WHAT TO WORK ON: In the entries below, find the line with "Instruction: Open the" and print exactly every line from there up to and including the line with "Given: Click the May 22 video meeting chip", with no other lines.

---------- DATASET RECORDS

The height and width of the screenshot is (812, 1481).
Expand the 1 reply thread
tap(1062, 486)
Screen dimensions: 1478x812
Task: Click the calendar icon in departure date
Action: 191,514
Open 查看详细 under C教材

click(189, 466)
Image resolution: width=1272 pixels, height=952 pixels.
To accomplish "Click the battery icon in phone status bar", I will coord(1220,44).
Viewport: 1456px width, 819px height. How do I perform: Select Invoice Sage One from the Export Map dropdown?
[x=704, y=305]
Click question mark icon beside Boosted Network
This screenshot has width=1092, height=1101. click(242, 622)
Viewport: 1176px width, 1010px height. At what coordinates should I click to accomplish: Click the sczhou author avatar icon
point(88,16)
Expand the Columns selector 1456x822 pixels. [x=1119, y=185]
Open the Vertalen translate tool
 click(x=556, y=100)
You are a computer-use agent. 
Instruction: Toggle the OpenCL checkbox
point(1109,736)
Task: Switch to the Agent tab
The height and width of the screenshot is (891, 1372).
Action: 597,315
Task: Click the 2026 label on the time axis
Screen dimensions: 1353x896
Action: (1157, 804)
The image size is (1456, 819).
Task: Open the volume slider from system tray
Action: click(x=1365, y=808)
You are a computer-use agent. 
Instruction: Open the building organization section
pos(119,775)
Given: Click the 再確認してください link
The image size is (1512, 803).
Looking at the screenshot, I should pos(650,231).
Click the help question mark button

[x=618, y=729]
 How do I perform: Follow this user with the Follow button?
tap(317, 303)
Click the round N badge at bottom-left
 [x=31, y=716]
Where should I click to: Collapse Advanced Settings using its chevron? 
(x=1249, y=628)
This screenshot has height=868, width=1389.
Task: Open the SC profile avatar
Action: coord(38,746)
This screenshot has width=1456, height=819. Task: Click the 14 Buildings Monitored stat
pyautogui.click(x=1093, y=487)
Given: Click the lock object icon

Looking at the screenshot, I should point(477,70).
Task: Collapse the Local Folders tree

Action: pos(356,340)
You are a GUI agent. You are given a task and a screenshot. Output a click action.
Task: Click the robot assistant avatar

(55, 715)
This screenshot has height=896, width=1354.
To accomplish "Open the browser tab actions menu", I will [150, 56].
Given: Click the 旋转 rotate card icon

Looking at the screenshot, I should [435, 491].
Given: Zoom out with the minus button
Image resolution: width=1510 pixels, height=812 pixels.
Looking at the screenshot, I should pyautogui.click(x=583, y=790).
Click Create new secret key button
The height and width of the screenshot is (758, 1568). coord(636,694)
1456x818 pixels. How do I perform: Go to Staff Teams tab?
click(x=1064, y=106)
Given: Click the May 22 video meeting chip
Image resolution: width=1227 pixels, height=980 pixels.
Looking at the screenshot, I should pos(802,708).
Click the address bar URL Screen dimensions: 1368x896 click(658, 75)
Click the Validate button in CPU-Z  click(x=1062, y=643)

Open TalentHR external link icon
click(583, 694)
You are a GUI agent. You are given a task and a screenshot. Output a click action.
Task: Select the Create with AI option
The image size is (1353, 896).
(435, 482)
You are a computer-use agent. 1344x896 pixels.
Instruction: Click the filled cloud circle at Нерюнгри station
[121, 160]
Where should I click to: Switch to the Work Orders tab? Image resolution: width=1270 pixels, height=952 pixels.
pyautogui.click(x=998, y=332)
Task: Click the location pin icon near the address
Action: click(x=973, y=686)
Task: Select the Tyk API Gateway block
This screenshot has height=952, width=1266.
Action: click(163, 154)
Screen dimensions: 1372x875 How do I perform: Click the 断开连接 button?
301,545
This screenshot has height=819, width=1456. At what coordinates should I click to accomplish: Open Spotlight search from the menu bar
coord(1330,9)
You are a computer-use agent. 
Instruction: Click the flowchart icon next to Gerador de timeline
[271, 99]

--------------------

EXERCISE SOLUTION:
Instruction: Open the building organization section
pos(119,775)
Given: Click the 再確認してください link
The image size is (1512, 803).
Looking at the screenshot, I should pos(650,231).
Click the help question mark button

[x=618, y=729]
 How do I perform: Follow this user with the Follow button?
tap(317, 303)
Click the round N badge at bottom-left
 [x=31, y=716]
Where should I click to: Collapse Advanced Settings using its chevron? 
(x=1249, y=628)
This screenshot has height=868, width=1389.
Task: Open the SC profile avatar
Action: coord(38,746)
This screenshot has width=1456, height=819. Task: Click the 14 Buildings Monitored stat
pyautogui.click(x=1093, y=487)
Given: Click the lock object icon

Looking at the screenshot, I should point(477,70).
Task: Collapse the Local Folders tree

Action: pos(356,340)
You are a GUI agent. You are given a task and a screenshot. Output a click action.
Task: Click the robot assistant avatar

(55, 715)
This screenshot has height=896, width=1354.
To accomplish "Open the browser tab actions menu", I will [150, 56].
Given: Click the 旋转 rotate card icon

Looking at the screenshot, I should [435, 491].
Given: Zoom out with the minus button
Image resolution: width=1510 pixels, height=812 pixels.
Looking at the screenshot, I should pyautogui.click(x=583, y=790).
Click Create new secret key button
The height and width of the screenshot is (758, 1568). coord(636,694)
1456x818 pixels. How do I perform: Go to Staff Teams tab?
click(x=1064, y=106)
Given: Click the May 22 video meeting chip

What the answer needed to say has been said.